* ÉNONCÉ A
Reproduisez mot pour mot le passage de la notice sur Artemisia Gentileschi qui commence par les mots contenant "Accueil >> Vie" et s'arrête à "souillé (Meriem BORSALI)".
* ÉNONCÉ B
Dans la notice sur Artemisia Gentileschi, relevez toutes les rubriques du chemin de navigation affiché tout en haut, dans l'ordre où elles apparaissent.
___ SOURCE
Accueil >> Vie de campus >> Vie culturelle >> Ateliers & stages

GENTILESCHI / Judith décapitant Holopherne : la revanche d’un corps souillé (Meriem BORSALI)

Notice


gentileschi
Artemisia Gentileschi, Judith décapitant Holopherne, 1612-14, Naples, Musée Capodimonte
Source de l'image


Artemisia Lomi Gentileschi, fille et apprentie d’Orazio Gentileschi, naît en 1593 à Rome et meurt en 1656 à Naples. Elle s’inscrit, de la même manière que son père qui en était un apprenti direct, dans le mouvement du Caravagisme, jouant notamment sur des influences profondément italiennes ainsi que sur le contraste frappant entre l’ombre et la lumière.
______
___ JEU DE DONNÉES
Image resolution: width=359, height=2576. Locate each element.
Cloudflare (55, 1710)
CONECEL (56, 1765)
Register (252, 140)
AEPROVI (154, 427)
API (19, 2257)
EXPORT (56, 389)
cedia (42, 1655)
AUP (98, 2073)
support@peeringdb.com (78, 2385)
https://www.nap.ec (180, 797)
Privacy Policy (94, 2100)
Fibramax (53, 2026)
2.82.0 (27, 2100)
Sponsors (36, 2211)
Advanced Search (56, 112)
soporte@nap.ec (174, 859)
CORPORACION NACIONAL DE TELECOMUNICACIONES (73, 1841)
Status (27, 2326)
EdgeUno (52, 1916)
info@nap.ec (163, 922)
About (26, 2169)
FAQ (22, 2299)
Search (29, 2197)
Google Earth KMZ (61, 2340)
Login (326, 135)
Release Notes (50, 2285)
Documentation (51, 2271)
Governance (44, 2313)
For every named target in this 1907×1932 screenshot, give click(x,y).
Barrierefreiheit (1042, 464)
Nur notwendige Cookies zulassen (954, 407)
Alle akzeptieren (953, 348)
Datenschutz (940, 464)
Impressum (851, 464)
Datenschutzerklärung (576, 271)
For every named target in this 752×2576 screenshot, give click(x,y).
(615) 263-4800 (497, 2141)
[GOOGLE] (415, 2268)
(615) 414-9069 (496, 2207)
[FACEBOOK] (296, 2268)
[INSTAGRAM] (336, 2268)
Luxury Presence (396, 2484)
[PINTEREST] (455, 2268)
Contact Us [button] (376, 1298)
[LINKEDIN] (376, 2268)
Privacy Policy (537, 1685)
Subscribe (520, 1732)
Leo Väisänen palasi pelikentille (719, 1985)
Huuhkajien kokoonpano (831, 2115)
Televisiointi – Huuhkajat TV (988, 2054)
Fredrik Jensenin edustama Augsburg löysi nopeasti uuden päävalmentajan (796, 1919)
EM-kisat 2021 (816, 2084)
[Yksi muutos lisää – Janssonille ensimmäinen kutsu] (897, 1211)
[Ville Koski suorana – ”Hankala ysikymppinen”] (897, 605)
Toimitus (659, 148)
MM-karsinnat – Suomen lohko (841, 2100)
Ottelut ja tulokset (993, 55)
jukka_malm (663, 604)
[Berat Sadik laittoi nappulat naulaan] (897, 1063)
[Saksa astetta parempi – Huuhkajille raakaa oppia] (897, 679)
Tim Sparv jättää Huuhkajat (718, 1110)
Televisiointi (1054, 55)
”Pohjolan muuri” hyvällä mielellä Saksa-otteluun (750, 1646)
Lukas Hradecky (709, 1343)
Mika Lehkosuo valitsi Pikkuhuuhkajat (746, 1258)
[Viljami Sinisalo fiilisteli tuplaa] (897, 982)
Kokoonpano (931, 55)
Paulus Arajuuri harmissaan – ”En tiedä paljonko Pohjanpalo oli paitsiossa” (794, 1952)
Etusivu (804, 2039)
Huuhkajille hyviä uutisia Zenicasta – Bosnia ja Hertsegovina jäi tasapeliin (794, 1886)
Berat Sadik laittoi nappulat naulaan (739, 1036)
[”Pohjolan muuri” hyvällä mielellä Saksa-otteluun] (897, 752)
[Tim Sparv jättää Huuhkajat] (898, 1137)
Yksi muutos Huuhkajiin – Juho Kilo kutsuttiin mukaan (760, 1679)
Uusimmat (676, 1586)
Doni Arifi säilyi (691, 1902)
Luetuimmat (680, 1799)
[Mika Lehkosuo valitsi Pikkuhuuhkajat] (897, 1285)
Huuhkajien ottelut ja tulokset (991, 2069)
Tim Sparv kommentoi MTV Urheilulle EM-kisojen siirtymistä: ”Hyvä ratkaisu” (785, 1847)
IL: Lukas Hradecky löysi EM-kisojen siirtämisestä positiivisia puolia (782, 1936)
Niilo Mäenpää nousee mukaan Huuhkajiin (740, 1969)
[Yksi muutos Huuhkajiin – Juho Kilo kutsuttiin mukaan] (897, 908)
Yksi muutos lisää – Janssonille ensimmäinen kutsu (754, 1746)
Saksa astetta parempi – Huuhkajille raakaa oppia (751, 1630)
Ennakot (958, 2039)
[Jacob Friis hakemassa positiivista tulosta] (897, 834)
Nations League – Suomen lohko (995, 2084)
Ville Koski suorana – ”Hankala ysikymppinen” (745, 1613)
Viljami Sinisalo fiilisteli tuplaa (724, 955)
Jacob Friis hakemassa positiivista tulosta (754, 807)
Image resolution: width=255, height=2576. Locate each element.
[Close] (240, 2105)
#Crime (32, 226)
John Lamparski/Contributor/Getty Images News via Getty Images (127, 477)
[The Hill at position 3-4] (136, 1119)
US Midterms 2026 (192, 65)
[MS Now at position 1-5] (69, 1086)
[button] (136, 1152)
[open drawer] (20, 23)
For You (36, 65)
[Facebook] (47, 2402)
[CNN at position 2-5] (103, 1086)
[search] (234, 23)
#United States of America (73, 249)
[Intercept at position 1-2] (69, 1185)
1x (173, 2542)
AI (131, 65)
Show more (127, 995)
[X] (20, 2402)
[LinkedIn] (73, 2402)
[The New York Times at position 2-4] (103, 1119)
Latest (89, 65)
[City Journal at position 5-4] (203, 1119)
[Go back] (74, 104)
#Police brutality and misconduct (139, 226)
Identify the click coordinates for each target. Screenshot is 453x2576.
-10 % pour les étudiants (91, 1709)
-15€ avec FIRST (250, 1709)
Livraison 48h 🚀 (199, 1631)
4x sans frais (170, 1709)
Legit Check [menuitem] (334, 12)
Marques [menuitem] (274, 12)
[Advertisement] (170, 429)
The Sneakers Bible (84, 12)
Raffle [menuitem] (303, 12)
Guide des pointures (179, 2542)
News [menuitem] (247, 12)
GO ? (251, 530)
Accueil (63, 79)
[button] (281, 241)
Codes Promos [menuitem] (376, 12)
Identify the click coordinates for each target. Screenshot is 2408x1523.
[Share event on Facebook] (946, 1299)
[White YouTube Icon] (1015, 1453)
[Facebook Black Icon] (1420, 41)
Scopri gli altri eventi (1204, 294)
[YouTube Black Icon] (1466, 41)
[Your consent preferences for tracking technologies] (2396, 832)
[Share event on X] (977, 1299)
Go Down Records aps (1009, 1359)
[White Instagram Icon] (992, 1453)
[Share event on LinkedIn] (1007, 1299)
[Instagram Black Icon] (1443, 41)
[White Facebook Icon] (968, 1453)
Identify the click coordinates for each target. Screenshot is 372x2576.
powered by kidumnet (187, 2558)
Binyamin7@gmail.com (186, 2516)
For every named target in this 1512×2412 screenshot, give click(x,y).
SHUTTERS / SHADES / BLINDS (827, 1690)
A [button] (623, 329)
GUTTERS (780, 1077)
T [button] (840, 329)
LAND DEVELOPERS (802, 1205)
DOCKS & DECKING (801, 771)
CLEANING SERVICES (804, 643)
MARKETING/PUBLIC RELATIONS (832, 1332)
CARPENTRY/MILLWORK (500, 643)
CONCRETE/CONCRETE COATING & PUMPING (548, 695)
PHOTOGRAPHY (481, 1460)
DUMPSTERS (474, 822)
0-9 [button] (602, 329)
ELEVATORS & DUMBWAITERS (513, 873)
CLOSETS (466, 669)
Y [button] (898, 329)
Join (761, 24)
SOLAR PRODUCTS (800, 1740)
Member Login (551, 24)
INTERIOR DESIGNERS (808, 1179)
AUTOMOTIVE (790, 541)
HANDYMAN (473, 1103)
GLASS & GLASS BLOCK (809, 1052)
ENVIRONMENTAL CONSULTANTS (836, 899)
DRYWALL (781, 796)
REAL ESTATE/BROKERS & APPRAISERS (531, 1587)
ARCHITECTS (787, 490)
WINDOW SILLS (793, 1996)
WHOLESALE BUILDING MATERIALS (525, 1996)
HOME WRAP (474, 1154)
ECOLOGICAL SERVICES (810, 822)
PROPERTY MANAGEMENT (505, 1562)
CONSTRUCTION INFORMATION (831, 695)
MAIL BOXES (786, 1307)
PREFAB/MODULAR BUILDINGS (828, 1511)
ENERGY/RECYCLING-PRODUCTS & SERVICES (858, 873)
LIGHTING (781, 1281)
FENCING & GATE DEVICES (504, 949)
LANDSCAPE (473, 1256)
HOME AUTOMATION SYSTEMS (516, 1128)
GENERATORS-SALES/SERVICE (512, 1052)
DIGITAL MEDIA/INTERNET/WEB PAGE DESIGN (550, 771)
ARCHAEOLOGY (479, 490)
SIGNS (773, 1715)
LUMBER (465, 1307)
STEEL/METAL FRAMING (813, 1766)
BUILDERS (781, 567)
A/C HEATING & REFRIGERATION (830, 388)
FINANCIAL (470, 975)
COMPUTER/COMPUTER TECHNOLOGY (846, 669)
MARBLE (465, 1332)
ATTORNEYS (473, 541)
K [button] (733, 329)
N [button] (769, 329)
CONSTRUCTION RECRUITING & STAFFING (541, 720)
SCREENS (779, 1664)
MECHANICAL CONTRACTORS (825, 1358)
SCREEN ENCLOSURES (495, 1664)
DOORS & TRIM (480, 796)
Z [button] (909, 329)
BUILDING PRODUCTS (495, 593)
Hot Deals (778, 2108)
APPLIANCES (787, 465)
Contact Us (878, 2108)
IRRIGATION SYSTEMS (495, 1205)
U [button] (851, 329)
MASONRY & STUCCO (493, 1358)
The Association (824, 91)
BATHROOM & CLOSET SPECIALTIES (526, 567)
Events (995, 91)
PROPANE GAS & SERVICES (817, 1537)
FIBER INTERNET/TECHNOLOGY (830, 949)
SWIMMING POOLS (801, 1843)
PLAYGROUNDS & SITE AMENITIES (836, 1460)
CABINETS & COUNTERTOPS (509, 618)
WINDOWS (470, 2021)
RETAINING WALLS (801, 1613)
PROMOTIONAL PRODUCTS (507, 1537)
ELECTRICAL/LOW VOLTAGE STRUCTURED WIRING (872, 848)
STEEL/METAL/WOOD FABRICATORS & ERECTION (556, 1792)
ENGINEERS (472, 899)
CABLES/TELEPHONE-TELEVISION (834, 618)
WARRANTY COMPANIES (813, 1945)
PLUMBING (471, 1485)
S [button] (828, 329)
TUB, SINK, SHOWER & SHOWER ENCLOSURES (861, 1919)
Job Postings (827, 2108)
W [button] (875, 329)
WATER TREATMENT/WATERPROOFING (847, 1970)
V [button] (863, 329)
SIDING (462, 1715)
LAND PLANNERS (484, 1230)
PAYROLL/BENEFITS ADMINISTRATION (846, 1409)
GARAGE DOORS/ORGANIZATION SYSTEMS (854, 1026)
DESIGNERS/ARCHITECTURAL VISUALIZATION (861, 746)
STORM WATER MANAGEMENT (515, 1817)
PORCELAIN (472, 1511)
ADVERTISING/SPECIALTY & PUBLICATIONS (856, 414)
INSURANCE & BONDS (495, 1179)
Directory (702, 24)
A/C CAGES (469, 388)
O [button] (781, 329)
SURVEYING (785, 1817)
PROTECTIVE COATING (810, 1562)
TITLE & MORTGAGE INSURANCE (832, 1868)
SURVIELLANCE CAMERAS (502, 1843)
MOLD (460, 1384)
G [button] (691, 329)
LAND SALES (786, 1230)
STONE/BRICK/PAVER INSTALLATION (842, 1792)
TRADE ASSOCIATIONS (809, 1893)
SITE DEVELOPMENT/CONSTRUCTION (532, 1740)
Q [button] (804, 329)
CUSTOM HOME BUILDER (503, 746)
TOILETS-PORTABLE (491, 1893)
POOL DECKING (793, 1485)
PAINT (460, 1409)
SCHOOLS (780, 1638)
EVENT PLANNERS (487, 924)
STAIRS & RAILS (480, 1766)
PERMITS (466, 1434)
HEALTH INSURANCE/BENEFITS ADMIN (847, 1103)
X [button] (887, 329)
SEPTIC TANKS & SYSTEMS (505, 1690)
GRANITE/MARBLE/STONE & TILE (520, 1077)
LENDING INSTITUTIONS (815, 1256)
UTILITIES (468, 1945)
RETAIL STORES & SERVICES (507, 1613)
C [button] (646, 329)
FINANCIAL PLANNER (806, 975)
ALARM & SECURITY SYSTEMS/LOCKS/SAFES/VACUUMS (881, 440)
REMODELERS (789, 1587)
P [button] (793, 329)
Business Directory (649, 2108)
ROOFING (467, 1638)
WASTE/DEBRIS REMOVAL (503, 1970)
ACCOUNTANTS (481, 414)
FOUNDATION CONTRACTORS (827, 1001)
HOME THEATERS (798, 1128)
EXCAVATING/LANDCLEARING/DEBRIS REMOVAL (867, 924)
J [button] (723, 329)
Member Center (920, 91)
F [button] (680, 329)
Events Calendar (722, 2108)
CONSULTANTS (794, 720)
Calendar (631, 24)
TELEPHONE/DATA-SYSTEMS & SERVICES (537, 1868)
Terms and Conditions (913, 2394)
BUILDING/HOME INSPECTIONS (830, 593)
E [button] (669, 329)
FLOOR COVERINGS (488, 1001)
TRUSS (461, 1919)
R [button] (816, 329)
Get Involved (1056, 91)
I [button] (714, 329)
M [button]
______
* SOLUTION A
Accueil >> Vie de campus >> Vie culturelle >> Ateliers & stages

GENTILESCHI / Judith décapitant Holopherne : la revanche d’un corps souillé (Meriem BORSALI)

* SOLUTION B
Accueil
Vie de campus
Vie culturelle
Ateliers & stages